#### Saved data entries

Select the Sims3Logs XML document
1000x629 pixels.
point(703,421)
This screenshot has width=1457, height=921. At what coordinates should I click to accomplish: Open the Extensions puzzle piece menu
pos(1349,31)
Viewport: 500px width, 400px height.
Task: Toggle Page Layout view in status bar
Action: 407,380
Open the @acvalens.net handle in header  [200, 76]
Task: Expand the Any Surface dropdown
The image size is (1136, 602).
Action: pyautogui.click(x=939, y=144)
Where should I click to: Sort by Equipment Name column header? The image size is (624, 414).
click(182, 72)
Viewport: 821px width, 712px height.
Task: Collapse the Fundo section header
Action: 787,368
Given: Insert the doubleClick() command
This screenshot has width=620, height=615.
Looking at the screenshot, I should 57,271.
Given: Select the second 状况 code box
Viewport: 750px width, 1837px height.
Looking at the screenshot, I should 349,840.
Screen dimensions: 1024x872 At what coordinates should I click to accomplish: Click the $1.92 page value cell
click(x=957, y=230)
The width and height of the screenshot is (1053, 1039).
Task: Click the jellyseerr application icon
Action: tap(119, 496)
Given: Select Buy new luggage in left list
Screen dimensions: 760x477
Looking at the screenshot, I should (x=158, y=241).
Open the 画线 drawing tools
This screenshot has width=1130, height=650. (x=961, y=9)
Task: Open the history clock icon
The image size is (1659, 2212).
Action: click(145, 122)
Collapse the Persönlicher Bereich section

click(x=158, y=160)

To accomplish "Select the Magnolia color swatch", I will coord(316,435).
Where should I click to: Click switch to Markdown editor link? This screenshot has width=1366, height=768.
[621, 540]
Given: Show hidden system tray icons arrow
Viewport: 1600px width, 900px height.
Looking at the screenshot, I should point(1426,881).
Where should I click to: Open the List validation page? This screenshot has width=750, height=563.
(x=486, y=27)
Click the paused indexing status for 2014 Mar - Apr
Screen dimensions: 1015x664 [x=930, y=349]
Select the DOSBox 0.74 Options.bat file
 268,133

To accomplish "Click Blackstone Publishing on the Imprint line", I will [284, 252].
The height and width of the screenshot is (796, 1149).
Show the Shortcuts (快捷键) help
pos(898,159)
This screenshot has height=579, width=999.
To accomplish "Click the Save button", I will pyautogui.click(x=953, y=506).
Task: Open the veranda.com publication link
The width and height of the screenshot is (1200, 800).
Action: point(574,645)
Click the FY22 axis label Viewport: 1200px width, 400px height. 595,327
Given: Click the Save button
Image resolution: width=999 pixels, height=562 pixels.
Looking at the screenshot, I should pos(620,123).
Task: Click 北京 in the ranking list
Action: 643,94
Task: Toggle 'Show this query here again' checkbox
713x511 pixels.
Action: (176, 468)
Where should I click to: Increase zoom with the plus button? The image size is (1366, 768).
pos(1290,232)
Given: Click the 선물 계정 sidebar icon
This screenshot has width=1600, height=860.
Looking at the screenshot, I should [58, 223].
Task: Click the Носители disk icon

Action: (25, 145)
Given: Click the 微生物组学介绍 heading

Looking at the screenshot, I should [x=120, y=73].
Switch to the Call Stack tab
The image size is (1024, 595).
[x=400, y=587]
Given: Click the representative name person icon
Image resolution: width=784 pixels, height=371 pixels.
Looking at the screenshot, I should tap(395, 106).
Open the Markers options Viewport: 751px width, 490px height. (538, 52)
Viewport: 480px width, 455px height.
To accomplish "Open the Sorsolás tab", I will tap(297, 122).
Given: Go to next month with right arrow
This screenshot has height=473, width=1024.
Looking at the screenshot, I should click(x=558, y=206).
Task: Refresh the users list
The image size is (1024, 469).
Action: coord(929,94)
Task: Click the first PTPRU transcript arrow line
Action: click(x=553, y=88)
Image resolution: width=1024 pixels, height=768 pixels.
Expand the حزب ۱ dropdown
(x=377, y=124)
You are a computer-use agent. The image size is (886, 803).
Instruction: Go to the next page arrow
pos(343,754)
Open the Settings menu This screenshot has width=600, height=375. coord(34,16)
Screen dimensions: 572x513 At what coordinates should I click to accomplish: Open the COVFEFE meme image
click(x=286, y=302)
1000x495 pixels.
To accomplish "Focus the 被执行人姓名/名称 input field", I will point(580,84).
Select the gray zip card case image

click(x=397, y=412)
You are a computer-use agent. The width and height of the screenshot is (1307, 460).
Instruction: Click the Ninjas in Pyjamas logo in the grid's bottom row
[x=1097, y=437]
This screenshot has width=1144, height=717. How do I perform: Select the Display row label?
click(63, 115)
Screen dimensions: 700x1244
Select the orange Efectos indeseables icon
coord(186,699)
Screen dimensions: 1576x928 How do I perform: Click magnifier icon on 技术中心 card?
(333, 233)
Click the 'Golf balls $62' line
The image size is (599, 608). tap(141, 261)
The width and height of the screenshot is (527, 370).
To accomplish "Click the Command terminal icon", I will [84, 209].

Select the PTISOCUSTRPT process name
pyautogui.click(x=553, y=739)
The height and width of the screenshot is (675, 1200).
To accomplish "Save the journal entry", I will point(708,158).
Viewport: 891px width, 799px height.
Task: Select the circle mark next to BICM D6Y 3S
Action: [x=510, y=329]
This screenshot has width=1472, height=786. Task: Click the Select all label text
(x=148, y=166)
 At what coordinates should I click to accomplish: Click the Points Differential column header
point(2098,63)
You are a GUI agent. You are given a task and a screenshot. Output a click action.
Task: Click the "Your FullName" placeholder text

#### Work instructions
Restate the records above in full, keeping each line exactly as it stands.

#### Exercise response
Select the Sims3Logs XML document
1000x629 pixels.
point(703,421)
This screenshot has width=1457, height=921. At what coordinates should I click to accomplish: Open the Extensions puzzle piece menu
pos(1349,31)
Viewport: 500px width, 400px height.
Task: Toggle Page Layout view in status bar
Action: 407,380
Open the @acvalens.net handle in header  [200, 76]
Task: Expand the Any Surface dropdown
The image size is (1136, 602).
Action: pyautogui.click(x=939, y=144)
Where should I click to: Sort by Equipment Name column header? The image size is (624, 414).
click(182, 72)
Viewport: 821px width, 712px height.
Task: Collapse the Fundo section header
Action: 787,368
Given: Insert the doubleClick() command
This screenshot has width=620, height=615.
Looking at the screenshot, I should 57,271.
Given: Select the second 状况 code box
Viewport: 750px width, 1837px height.
Looking at the screenshot, I should 349,840.
Screen dimensions: 1024x872 At what coordinates should I click to accomplish: Click the $1.92 page value cell
click(x=957, y=230)
The width and height of the screenshot is (1053, 1039).
Task: Click the jellyseerr application icon
Action: tap(119, 496)
Given: Select Buy new luggage in left list
Screen dimensions: 760x477
Looking at the screenshot, I should (x=158, y=241).
Open the 画线 drawing tools
This screenshot has width=1130, height=650. (x=961, y=9)
Task: Open the history clock icon
The image size is (1659, 2212).
Action: click(145, 122)
Collapse the Persönlicher Bereich section

click(x=158, y=160)

To accomplish "Select the Magnolia color swatch", I will coord(316,435).
Where should I click to: Click switch to Markdown editor link? This screenshot has width=1366, height=768.
[621, 540]
Given: Show hidden system tray icons arrow
Viewport: 1600px width, 900px height.
Looking at the screenshot, I should point(1426,881).
Where should I click to: Open the List validation page? This screenshot has width=750, height=563.
(x=486, y=27)
Click the paused indexing status for 2014 Mar - Apr
Screen dimensions: 1015x664 [x=930, y=349]
Select the DOSBox 0.74 Options.bat file
 268,133

To accomplish "Click Blackstone Publishing on the Imprint line", I will [284, 252].
The height and width of the screenshot is (796, 1149).
Show the Shortcuts (快捷键) help
pos(898,159)
This screenshot has height=579, width=999.
To accomplish "Click the Save button", I will pyautogui.click(x=953, y=506).
Task: Open the veranda.com publication link
The width and height of the screenshot is (1200, 800).
Action: point(574,645)
Click the FY22 axis label Viewport: 1200px width, 400px height. 595,327
Given: Click the Save button
Image resolution: width=999 pixels, height=562 pixels.
Looking at the screenshot, I should pos(620,123).
Task: Click 北京 in the ranking list
Action: 643,94
Task: Toggle 'Show this query here again' checkbox
713x511 pixels.
Action: (176, 468)
Where should I click to: Increase zoom with the plus button? The image size is (1366, 768).
pos(1290,232)
Given: Click the 선물 계정 sidebar icon
This screenshot has width=1600, height=860.
Looking at the screenshot, I should [58, 223].
Task: Click the Носители disk icon

Action: (25, 145)
Given: Click the 微生物组学介绍 heading

Looking at the screenshot, I should [x=120, y=73].
Switch to the Call Stack tab
The image size is (1024, 595).
[x=400, y=587]
Given: Click the representative name person icon
Image resolution: width=784 pixels, height=371 pixels.
Looking at the screenshot, I should tap(395, 106).
Open the Markers options Viewport: 751px width, 490px height. (538, 52)
Viewport: 480px width, 455px height.
To accomplish "Open the Sorsolás tab", I will tap(297, 122).
Given: Go to next month with right arrow
This screenshot has height=473, width=1024.
Looking at the screenshot, I should click(x=558, y=206).
Task: Refresh the users list
The image size is (1024, 469).
Action: coord(929,94)
Task: Click the first PTPRU transcript arrow line
Action: click(x=553, y=88)
Image resolution: width=1024 pixels, height=768 pixels.
Expand the حزب ۱ dropdown
(x=377, y=124)
You are a computer-use agent. The image size is (886, 803).
Instruction: Go to the next page arrow
pos(343,754)
Open the Settings menu This screenshot has width=600, height=375. coord(34,16)
Screen dimensions: 572x513 At what coordinates should I click to accomplish: Open the COVFEFE meme image
click(x=286, y=302)
1000x495 pixels.
To accomplish "Focus the 被执行人姓名/名称 input field", I will point(580,84).
Select the gray zip card case image

click(x=397, y=412)
You are a computer-use agent. The width and height of the screenshot is (1307, 460).
Instruction: Click the Ninjas in Pyjamas logo in the grid's bottom row
[x=1097, y=437]
This screenshot has width=1144, height=717. How do I perform: Select the Display row label?
click(63, 115)
Screen dimensions: 700x1244
Select the orange Efectos indeseables icon
coord(186,699)
Screen dimensions: 1576x928 How do I perform: Click magnifier icon on 技术中心 card?
(333, 233)
Click the 'Golf balls $62' line
The image size is (599, 608). tap(141, 261)
The width and height of the screenshot is (527, 370).
To accomplish "Click the Command terminal icon", I will [84, 209].

Select the PTISOCUSTRPT process name
pyautogui.click(x=553, y=739)
The height and width of the screenshot is (675, 1200).
To accomplish "Save the journal entry", I will point(708,158).
Viewport: 891px width, 799px height.
Task: Select the circle mark next to BICM D6Y 3S
Action: [x=510, y=329]
This screenshot has width=1472, height=786. Task: Click the Select all label text
(x=148, y=166)
 At what coordinates should I click to accomplish: Click the Points Differential column header
point(2098,63)
You are a GUI agent. You are given a task and a screenshot. Output a click action.
Task: Click the "Your FullName" placeholder text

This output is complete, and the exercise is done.